## CONSEGNA:
Per favore, ricopia senza modifiche il passo del testo sulla loggia P2 che comincia con le parole «Quando i magistrati» e termina dopo «Un terremoto politico.».

## TESTO FORNITO:
-----

Quando i magistrati Gherardo Colombo e Giuliano Turone arrivarono a Palazzo Chigi per incontrare il presidente del Consiglio Arnaldo Forlani furono messi in attesa dal capo di gabinetto. «Ci siamo guardati negli occhi», ricordarono. «Il funzionario che ci riceveva, anche lui era un iscritto». Quarant’anni fa, il 20 maggio 1981, il governo Forlani decise di rendere pubblico l’elenco della loggia massonica P2, scoperto dai due magistrati due mesi prima a Castiglion Fibocchi. Il governo cadde e per la prima volta dal 1945, un mese dopo, la Dc fu costretta a cedere la presidenza del Consiglio all’esponente di un altro partito, il repubblicano Giovanni Spadolini. Un terremoto politico.


«Generali e ammiragli ai suoi ordini. Dossier dei servizi segreti a sua disposizione. Alti burocrati al suo seguito. Banchieri pronti ad aprire le cassaforti. La piramide P2, dopo dieci anni di lavoro, era quasi completata... Ogni mattina, meticoloso e instancabile, il Maestro Venerabile della P2 passava in rassegna i suoi “fratelli”. Quando non aveva tempo per incontrarli, li chiamava al telefono. S’era scelto, per timore di intercettazioni, un nome di fantasia. E si era regalato una laurea. “Sono il dottor Luciani”, si annunciava col suo forte accento toscano. E questo bastava per far scattare al telefono i potenti», ha scritto Maurizio De Luca (scomparso il 5 maggio di sette anni fa), che raccontò per L’Espresso lo scandalo P2. Era la loggia di Licio Gelli l’agenda di quell’Italia e il suo Maestro era, come amava vantarsi, il confessore di quella Repubblica.

-----

## RECORD:
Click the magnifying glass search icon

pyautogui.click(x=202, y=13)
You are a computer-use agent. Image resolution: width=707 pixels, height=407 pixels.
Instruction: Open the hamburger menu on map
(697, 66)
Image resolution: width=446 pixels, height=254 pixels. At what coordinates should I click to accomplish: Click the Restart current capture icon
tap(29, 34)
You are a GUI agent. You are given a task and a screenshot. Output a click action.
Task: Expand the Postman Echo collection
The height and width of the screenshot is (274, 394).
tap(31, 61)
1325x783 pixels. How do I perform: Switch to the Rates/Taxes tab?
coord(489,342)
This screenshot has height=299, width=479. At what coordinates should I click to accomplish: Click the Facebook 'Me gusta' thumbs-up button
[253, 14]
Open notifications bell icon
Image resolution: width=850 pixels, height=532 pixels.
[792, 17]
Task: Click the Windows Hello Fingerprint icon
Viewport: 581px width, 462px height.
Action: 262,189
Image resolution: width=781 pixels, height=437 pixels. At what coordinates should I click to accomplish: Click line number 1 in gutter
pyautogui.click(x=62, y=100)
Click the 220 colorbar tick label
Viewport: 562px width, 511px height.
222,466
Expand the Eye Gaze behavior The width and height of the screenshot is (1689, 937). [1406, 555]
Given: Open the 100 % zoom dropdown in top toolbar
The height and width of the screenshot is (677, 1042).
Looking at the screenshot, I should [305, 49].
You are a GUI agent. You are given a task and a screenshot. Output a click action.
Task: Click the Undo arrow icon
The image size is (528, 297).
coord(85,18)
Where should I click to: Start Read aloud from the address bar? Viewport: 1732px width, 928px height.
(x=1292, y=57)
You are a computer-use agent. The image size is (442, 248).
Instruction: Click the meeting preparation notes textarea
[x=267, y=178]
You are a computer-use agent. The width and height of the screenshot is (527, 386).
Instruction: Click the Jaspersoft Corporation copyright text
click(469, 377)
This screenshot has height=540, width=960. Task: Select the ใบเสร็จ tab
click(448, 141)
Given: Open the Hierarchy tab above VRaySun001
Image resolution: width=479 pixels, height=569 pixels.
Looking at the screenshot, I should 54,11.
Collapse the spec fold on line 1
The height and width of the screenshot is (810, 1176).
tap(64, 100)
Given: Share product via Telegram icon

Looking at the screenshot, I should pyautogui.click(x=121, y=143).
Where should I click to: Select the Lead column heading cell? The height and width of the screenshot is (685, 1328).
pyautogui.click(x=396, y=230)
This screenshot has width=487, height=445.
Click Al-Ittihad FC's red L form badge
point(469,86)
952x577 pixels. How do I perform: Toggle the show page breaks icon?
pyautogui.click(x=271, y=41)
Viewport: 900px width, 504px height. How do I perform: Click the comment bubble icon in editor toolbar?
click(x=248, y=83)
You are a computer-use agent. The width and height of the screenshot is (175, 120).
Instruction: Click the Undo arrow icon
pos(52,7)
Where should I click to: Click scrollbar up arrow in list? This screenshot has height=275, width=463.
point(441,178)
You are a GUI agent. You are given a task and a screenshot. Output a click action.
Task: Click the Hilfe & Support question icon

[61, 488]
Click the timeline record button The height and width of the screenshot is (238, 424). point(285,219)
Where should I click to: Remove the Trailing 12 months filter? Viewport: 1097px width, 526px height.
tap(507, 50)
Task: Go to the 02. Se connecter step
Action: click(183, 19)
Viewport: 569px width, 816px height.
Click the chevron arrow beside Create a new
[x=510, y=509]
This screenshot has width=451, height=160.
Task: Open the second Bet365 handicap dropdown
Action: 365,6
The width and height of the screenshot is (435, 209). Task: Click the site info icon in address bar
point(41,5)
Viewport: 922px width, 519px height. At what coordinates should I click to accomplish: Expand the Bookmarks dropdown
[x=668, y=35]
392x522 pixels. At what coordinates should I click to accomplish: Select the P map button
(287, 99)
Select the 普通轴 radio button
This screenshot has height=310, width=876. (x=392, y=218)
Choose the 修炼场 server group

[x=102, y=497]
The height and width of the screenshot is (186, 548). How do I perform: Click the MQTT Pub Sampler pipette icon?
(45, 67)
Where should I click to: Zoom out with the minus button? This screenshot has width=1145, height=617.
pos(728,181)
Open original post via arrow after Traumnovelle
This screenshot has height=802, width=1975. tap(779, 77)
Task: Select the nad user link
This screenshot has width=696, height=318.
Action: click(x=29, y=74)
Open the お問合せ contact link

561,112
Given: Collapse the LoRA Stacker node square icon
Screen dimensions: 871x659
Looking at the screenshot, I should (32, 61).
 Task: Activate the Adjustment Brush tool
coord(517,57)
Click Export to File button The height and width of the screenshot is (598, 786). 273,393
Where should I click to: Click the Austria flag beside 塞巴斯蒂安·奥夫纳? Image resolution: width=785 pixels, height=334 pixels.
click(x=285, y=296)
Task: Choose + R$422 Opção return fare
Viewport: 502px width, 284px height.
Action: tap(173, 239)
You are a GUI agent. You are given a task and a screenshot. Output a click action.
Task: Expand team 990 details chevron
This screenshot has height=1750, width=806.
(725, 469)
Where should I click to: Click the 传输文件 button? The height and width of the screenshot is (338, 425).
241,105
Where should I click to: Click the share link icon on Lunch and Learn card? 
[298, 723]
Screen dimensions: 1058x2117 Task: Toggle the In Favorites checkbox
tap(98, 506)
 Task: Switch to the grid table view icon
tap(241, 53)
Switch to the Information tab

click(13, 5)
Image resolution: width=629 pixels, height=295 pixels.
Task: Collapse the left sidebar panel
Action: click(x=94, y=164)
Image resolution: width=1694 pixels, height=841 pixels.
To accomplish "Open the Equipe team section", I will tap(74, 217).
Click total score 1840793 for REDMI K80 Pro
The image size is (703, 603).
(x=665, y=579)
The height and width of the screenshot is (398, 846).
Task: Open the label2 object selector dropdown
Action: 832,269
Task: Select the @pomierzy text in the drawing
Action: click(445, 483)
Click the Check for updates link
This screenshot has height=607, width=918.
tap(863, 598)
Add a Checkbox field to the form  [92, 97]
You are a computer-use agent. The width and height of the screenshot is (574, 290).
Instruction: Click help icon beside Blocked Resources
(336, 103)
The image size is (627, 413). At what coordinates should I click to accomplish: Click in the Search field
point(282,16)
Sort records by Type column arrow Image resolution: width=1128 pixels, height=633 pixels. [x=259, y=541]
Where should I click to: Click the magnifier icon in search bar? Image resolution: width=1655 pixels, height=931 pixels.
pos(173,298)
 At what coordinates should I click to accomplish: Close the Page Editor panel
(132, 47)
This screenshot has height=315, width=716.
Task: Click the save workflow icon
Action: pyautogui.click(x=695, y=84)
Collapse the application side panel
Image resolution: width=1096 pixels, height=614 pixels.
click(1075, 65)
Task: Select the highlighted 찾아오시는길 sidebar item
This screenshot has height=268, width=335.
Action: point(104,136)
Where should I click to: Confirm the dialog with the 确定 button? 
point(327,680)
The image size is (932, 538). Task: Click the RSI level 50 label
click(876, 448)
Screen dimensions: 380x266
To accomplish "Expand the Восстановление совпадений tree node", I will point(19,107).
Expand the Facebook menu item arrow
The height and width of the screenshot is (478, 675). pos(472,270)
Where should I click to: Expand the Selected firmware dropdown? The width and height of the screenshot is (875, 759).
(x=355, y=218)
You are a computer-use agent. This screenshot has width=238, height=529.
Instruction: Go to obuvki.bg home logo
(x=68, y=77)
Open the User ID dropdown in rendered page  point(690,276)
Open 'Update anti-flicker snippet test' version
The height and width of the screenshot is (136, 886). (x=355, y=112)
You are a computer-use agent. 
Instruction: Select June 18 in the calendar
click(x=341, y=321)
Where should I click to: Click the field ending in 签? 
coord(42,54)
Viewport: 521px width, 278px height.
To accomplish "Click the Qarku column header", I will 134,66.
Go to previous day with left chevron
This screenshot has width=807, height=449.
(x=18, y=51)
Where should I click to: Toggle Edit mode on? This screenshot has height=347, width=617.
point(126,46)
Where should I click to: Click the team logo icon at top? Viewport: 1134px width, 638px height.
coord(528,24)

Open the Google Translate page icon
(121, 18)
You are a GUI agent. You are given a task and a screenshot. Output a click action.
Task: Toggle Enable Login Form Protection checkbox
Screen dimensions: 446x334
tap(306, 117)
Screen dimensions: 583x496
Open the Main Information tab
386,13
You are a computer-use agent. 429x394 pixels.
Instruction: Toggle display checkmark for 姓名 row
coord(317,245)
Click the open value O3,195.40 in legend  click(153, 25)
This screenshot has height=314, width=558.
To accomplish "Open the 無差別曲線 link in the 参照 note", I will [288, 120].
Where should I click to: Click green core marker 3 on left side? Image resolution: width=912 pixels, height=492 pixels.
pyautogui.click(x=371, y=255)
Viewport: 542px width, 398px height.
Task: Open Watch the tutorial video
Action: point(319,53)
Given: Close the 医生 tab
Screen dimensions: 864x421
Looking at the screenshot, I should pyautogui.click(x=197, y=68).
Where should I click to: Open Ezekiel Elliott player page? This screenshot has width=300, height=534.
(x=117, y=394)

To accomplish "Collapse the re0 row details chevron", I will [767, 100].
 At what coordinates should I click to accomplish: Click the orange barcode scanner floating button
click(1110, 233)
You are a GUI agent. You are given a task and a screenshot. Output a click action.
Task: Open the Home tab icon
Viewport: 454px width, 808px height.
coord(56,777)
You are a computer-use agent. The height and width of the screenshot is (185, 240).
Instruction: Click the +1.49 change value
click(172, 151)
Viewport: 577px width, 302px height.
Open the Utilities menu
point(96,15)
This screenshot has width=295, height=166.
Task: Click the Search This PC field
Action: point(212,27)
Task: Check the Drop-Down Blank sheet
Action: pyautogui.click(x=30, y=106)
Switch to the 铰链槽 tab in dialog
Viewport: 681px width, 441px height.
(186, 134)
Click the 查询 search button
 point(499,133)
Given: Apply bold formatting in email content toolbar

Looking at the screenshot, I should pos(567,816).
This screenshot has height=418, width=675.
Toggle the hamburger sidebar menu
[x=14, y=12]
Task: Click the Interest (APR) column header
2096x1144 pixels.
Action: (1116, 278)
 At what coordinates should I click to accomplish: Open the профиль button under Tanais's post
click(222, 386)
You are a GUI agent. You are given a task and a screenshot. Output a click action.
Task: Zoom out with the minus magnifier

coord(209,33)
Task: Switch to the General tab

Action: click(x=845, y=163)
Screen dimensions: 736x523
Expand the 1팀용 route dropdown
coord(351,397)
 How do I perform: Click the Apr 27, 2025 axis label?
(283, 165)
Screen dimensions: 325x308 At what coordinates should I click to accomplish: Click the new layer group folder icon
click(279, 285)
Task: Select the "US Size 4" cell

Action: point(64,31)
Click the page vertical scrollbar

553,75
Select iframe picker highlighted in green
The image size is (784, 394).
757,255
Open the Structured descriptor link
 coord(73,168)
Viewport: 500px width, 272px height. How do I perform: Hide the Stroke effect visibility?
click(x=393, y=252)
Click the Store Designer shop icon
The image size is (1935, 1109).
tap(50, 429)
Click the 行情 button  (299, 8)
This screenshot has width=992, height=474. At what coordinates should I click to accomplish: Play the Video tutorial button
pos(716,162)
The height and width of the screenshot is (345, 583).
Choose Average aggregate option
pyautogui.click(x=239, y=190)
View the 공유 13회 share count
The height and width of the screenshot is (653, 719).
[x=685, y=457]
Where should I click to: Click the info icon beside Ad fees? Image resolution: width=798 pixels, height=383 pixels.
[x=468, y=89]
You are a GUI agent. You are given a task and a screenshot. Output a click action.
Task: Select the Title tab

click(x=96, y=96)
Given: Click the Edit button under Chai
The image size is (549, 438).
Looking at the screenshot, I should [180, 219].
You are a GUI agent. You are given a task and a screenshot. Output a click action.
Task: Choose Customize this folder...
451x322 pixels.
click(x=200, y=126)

-----

## SOLUZIONE:
Quando i magistrati Gherardo Colombo e Giuliano Turone arrivarono a Palazzo Chigi per incontrare il presidente del Consiglio Arnaldo Forlani furono messi in attesa dal capo di gabinetto. «Ci siamo guardati negli occhi», ricordarono. «Il funzionario che ci riceveva, anche lui era un iscritto». Quarant’anni fa, il 20 maggio 1981, il governo Forlani decise di rendere pubblico l’elenco della loggia massonica P2, scoperto dai due magistrati due mesi prima a Castiglion Fibocchi. Il governo cadde e per la prima volta dal 1945, un mese dopo, la Dc fu costretta a cedere la presidenza del Consiglio all’esponente di un altro partito, il repubblicano Giovanni Spadolini. Un terremoto politico.